Heo et al. [23] evaluated 113 patients who underwent surgical resection in SNUBH from January 2008 to May 2009 without prior tissue diagnosis for highly suspicious pulmonary nodules, including solid and GGO lesions. In their retrospective study, 45/50 (90%) patients with nGGOs had malignancy; and they reported that presence of a solid component, bubble lucency, irregular margin, and larger size correlated with malignancy. Although many other studies have also reported that larger size, irregular border, partly solid attenuation, internal air bronchograms, and central bubbly lucency were associated with higher rates of malignancy [19, 28, 29], some studies have reported conflicting results. In a study of 53 pure nGGOs in 49 patients, no significant differences in the morphologic characteristics and size were observed between malignant and benign nodules [30], although it is possible that this study was underpowered to detect differences [3]. However, in our study including a larger number of nGGOs, the maximal diameter was the only predictive factor of malignancy, and there were no significant differences in the morphologic features on CT between malignant and benign lesions.

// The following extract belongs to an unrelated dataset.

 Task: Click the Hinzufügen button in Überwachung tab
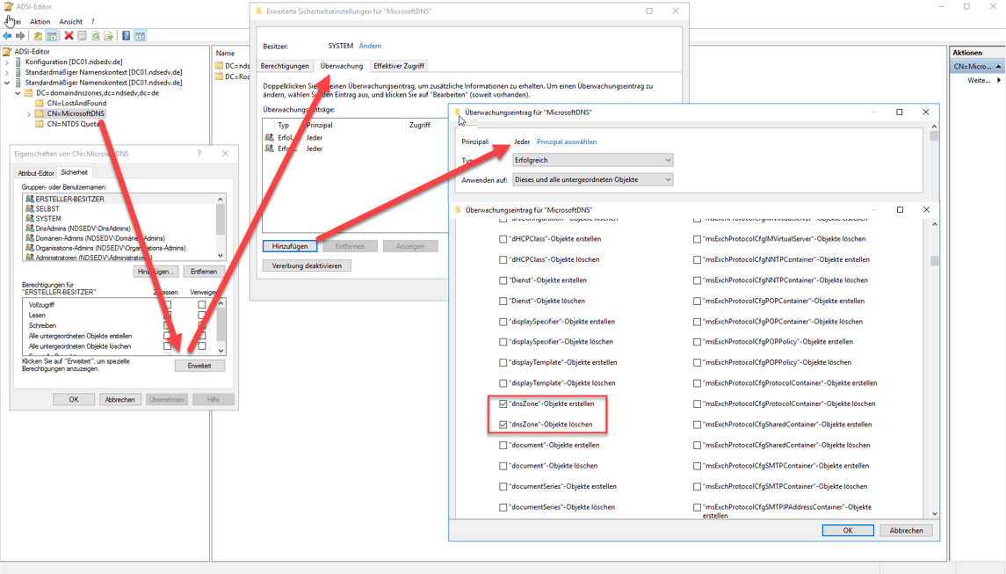[289, 246]
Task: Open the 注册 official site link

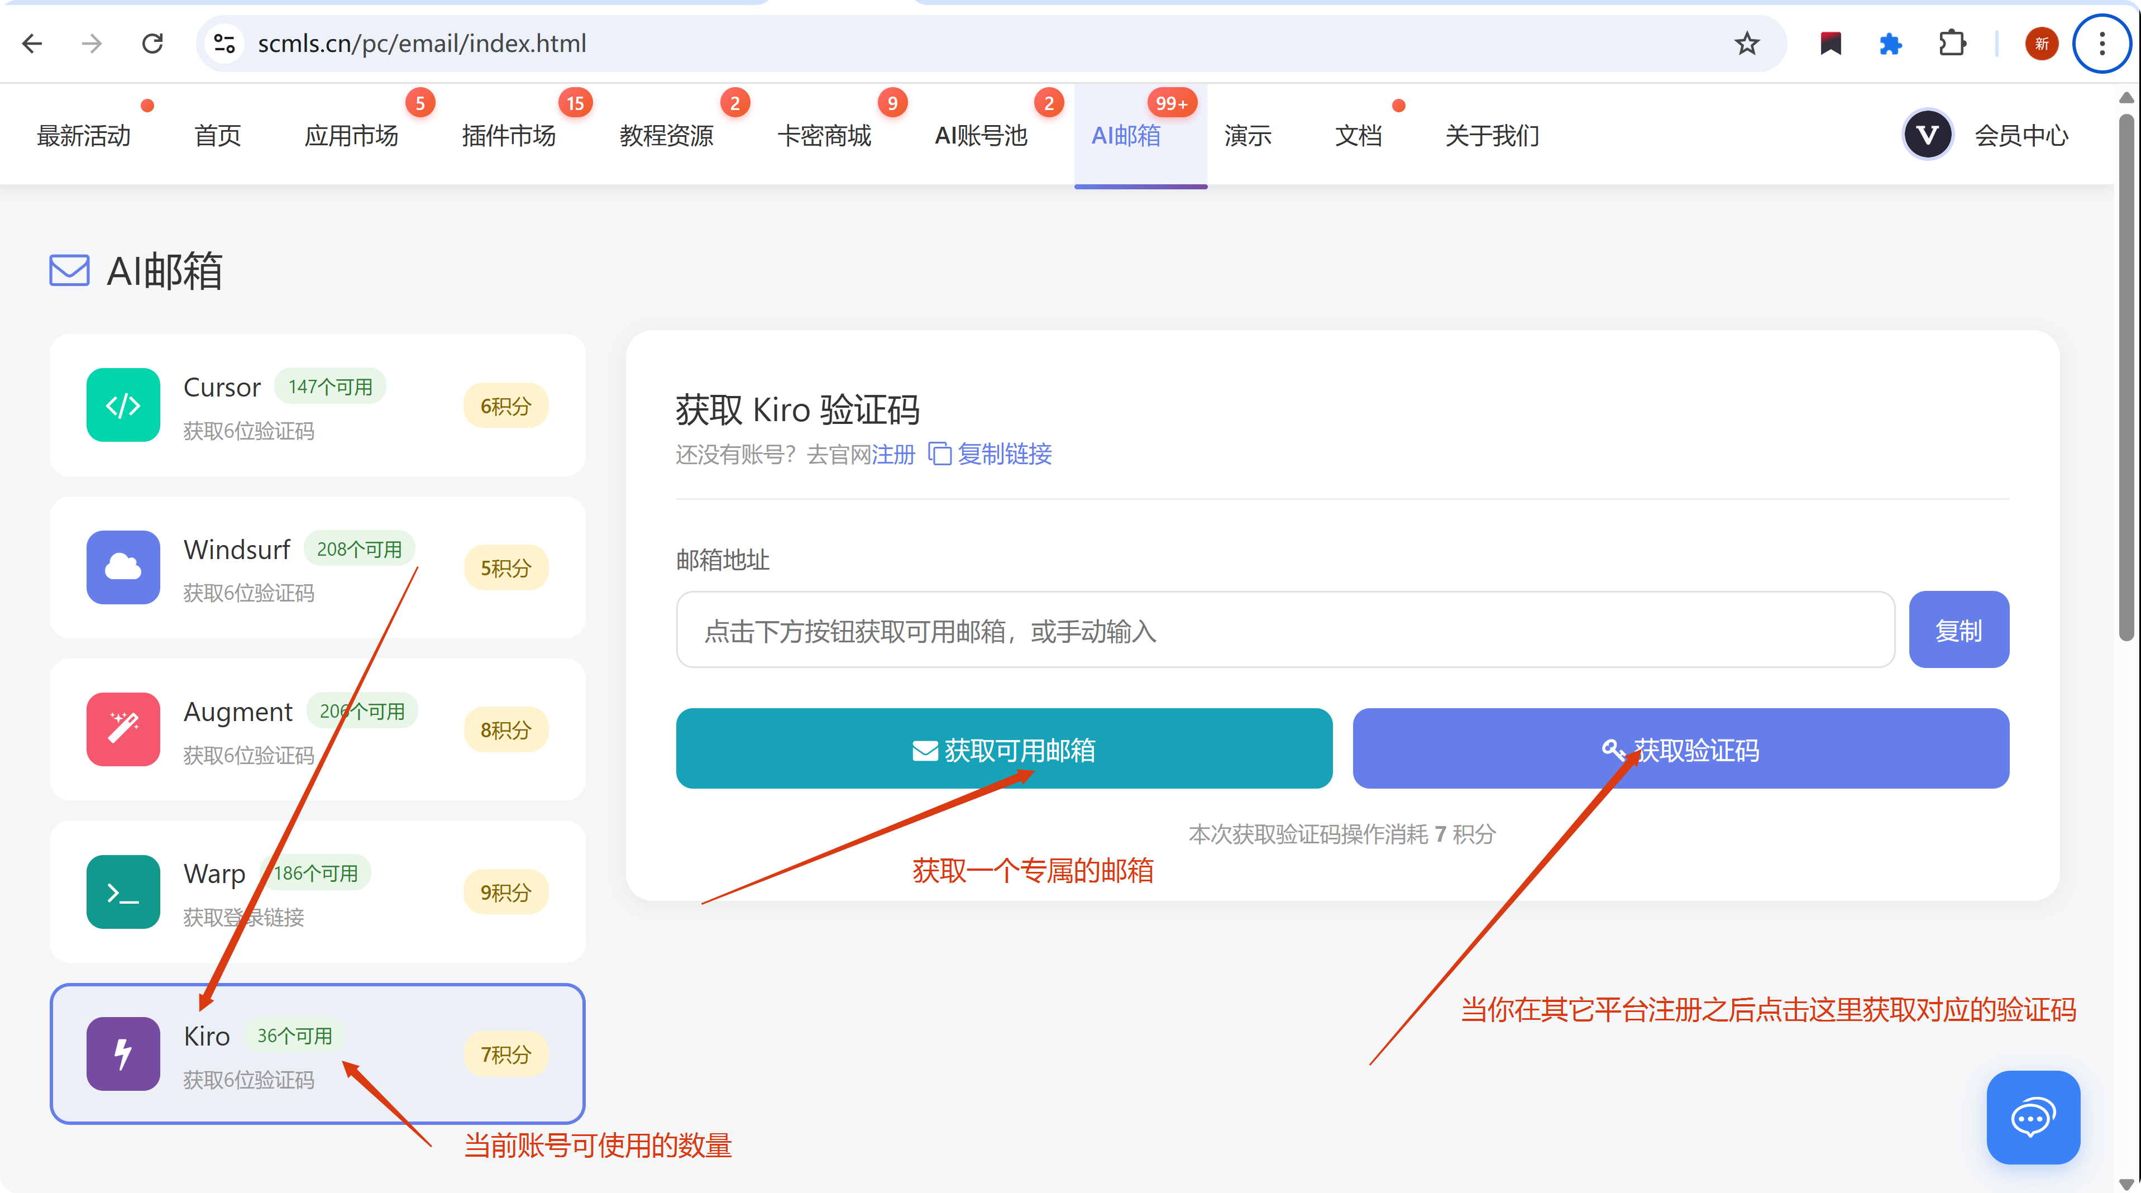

We speculate that the failure to detect morphologic factors to distinguish benign from malignant nGGOs was mainly influenced by selection bias. Not all patients with an nGGO lesion underwent surgical resection. Only patients who were highly suspected to have malignancy based on the tumor size, radiologic characteristics, and clinical courses underwent surgical resection, although 14 of the resected nGGOs did not meet the SNUBH protocol in this study. This may explain the higher malignancy rate (95.2%) and lower proportion of AAH (4/330, 1.2%) in the present study compared to previous studies, which have reported malignancy rates between 58.7-75.0% [19, 30] and proportions of AAH between 5.7%-20.9% [30, 31].

Conclusions

In conclusion, upon careful selection of nGGOs that are highly suspicious for malignancy, surgical resection of nGGOs without tissue diagnosis is recommended as it reduces costs and the length of hospital stays.